Sound QualityThe audio is also a strong effort
The accompanying DTS-HD Master Audio 1.0 track is also a strong and impressive effort, delivering the original mono authentically but with some nice depth and resonance. Whilst it's not exactly an expansive affair, lighting up the surrounds with discrete elements, it's exactly what you'd expect from a limited budget directorial debut of forty years ago, bringing the harsh car factory environment to life in all its glory. Screeching machines, drills, hammers, sparking metal and industrial paint sprayers work incessantly, creating an intense, intoxicating and almost claustrophobic atmosphere that often takes precedence over even the dialogue, which is picked up as cleanly and coherently as you're ever likely to get, but which does often play second fiddle to the factory.
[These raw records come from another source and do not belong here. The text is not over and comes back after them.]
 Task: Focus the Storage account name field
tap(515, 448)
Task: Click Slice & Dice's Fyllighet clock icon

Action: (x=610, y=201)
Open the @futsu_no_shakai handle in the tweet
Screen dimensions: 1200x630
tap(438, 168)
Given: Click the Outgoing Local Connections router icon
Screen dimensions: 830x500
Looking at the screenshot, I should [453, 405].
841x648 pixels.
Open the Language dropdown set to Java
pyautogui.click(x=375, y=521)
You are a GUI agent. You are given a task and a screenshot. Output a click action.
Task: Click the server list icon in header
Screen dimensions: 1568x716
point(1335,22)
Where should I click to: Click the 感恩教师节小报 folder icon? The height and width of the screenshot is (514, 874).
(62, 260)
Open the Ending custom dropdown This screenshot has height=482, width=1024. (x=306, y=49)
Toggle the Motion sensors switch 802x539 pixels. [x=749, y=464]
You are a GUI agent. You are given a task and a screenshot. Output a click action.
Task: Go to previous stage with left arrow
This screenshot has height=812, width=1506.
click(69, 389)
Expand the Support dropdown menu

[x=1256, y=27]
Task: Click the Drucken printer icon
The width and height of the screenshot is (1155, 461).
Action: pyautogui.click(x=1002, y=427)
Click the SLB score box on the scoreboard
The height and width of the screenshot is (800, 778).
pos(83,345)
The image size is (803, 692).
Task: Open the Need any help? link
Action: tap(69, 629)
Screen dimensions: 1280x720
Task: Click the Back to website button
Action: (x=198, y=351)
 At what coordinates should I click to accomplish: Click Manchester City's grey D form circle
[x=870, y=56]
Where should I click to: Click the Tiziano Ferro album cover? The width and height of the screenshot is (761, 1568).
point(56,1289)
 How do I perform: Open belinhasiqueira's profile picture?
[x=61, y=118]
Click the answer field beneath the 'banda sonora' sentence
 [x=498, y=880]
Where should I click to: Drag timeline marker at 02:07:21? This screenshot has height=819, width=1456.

The score, complete with a few great classic song tracks, gets nice airtime from the mix too, rounding out a solid and faithful representation of the audio component to this production and, as with the video, likely the best shape we're going to hear it in too.
ExtrasIndicator go above and beyond in the extras department, affording the film and its fans a whole slew of great extra features headlined by an Audio Commentary from writer/director Paul Schrader and author Maitland McDonagh, which explores some of the more controversial aspects of the production in some detail, and is one of the most honest and interesting commentaries you'll ever come across, nicely complemented by am archival feature-length BFI Masterclass on screenwriting from Schrader, which runs at 106 minutes and was produced just a few years after Blue Collar.
An impressive extras package
Visions is an archival 80s Channel 4 interview with Schrader available in the shorter 20 minute broadcast version and the longer hour-long unedited version which is rougher around the edges but has a lot more background into Schrader's film history, his work in the era (Cat People, American Gigolo and Raging Bull) and his late brother.
Actor/director Keith Gordon's new study on Blue Collar is 12 minutes of expertly argued praise, and the impressive package is rounded off by a Trailer, Gallery and Booklet.
Blu-ray VerdictBlue Collar is a forgotten gem
Writer/director Paul Schrader may be currently struggling to find (and deliver) decent projects, recently losing a battle to stop the producer's cut of his potentially semi-decent Nicolas Cage film The Dying of the Light from being released, but his 1978 directorial debut is not only an excellent film but one of the greatest directorial debuts of all time.
Indicator rekindle the love for this forgotten and vastly underrated gem with this UK Region B-locked Blu-ray release that sports the best video and audio the film has ever seen as well as a bounty of worthy extras. It comes highly recommended.